---------- DATA RECORDS ----------
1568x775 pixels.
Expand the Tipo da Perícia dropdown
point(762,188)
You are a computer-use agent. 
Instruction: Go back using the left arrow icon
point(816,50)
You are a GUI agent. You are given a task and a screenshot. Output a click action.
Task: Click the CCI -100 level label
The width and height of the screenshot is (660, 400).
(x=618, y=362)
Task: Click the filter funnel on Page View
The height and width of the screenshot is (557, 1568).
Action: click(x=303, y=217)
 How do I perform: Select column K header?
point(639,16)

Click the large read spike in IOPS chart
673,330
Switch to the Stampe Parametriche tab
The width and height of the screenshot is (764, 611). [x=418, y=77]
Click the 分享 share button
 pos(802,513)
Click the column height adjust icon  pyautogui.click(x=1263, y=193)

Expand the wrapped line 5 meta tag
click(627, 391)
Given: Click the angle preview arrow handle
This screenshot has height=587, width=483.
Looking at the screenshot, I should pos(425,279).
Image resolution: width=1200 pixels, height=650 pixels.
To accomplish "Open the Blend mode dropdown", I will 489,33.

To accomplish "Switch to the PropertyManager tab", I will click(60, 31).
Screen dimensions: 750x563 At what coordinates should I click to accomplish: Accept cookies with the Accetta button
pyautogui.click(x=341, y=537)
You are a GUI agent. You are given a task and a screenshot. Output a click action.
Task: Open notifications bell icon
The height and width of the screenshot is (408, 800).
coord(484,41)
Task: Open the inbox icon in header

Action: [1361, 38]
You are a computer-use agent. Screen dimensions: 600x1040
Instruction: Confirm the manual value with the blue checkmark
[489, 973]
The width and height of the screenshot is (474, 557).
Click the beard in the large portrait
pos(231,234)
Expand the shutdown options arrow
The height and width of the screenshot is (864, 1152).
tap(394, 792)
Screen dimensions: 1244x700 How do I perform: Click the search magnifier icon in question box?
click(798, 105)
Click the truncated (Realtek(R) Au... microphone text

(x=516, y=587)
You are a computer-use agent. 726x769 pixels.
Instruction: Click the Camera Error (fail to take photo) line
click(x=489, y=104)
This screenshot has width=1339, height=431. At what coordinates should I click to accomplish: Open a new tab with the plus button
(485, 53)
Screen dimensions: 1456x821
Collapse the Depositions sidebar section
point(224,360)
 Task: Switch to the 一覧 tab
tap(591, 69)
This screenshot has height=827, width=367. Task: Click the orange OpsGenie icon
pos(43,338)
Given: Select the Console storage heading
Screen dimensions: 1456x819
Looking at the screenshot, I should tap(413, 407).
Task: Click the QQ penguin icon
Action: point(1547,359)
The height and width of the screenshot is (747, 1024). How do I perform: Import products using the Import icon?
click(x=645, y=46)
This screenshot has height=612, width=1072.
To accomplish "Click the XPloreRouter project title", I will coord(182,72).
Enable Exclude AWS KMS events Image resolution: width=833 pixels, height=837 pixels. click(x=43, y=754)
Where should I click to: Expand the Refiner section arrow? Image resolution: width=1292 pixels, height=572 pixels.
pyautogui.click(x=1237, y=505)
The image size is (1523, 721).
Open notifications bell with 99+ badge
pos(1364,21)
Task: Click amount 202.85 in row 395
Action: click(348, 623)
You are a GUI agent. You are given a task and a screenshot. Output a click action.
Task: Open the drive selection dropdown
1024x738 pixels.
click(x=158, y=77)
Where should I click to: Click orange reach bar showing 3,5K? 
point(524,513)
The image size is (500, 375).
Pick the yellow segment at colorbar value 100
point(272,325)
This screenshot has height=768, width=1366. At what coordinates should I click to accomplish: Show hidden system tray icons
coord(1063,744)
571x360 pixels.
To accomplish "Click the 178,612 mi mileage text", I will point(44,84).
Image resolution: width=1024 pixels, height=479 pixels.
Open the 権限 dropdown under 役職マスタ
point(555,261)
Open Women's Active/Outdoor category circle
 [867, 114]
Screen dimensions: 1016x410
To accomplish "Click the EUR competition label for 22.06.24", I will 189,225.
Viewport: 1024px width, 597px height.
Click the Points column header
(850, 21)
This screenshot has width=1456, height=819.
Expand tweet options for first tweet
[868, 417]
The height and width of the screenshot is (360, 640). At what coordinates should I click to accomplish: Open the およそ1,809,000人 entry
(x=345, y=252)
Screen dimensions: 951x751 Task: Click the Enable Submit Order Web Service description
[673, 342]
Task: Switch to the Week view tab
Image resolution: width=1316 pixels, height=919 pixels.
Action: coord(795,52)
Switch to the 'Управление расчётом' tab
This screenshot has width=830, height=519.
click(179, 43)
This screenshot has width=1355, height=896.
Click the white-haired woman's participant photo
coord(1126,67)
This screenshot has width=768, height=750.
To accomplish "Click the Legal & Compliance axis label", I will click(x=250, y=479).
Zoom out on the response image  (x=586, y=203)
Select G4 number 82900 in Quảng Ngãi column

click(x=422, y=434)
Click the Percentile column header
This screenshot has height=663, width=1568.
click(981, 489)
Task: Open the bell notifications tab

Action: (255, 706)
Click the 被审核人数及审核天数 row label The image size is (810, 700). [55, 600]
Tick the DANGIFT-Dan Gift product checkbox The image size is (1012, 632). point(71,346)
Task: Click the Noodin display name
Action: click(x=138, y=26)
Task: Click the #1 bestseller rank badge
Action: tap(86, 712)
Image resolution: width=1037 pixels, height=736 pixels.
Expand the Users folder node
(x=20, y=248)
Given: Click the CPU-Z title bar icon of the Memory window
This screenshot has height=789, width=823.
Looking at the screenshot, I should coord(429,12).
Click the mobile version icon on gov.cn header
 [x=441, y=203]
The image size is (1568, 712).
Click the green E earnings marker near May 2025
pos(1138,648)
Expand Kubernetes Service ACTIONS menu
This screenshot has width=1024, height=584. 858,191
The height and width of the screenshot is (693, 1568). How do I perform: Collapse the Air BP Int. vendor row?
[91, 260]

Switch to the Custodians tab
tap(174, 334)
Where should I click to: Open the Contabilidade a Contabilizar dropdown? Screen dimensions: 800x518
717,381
----------
- **TASK INSTRUCTIONS**
Line count for the string "title": give the number of lines in the listing that hold it, with no other output.

- **EXERCISE RESPONSE**
2